According the The Guardian, DARPA directly and indirectly distributed millions of dollars of funding into social media studies on various networks. The agency sent $8.9m through IBM to various research groups. $9.6 million went to universities, including Georgia Tech and Indiana University.

Studies covered a wide range of social networks, from Facebook and Twitter to Pinterest, Reddit and Kickstarter.

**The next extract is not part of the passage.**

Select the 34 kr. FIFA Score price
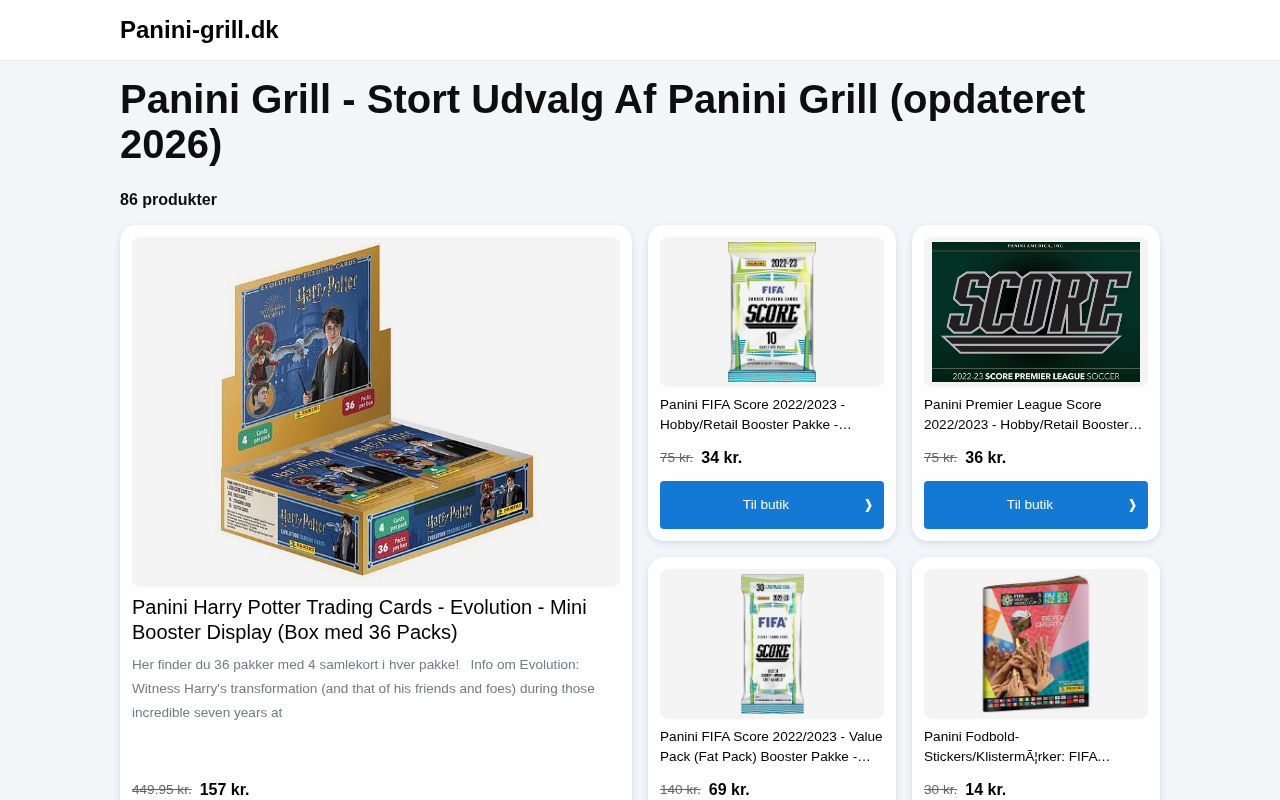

Others tracked how memes work and how likes, retweets and sharing can spread the influence of big names like Justin Bieber. (Via chuckieart, JustinBeiberVEVO)

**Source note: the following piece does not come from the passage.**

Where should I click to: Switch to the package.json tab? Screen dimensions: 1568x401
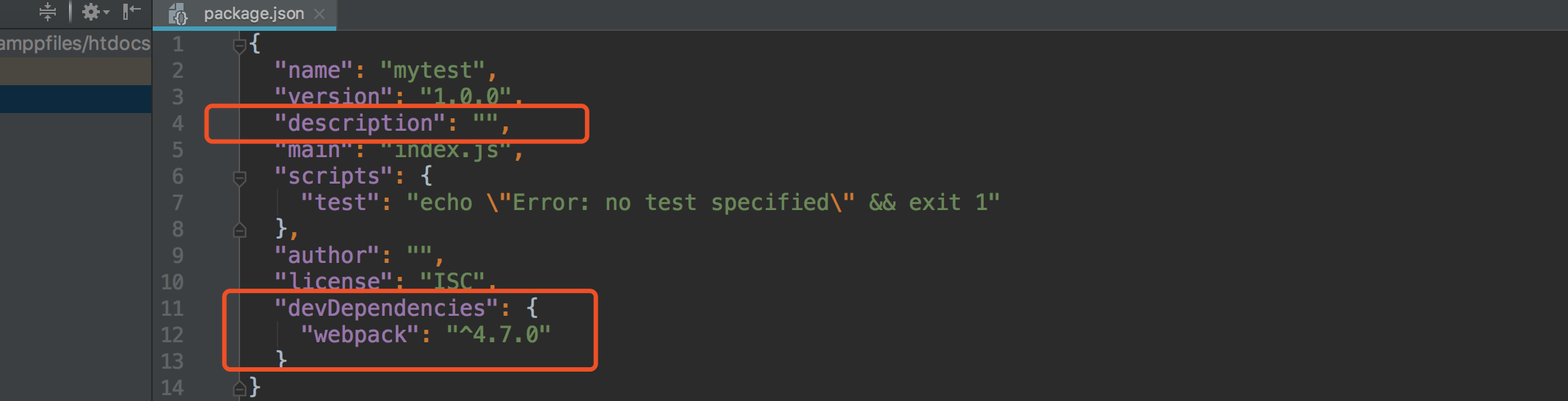pyautogui.click(x=253, y=14)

These projects are funded under DARPA’s Social Media in Strategic Communication initiative, which the agency uses “to develop tools to support the efforts of human operators to counter misinformation or deception campaigns with truthful information.”

So does the collective Internet, already on edge thanks to Facebook’s controversial emotions study, have good reason to watch these revelations closely? (Via The Next Web, Engadget)

After all, as Wired points out, DARPA’s understanding of social networks and how information moves within them could be the “ultimate viral propaganda tool.”

According to the Guardian’s report, there’s been no apparent user manipulation, ethics violations or surveillance activity during DARPA’s studies: not during testing in the wild, and not during homegrown experiments using closed social networks and volunteers.

DARPA says “Researchers will be required to certify that no personally identifiable information (PII) for U.S. participants was collected, stored or created in contravention to federal privacy laws, regulations or DoD policies.”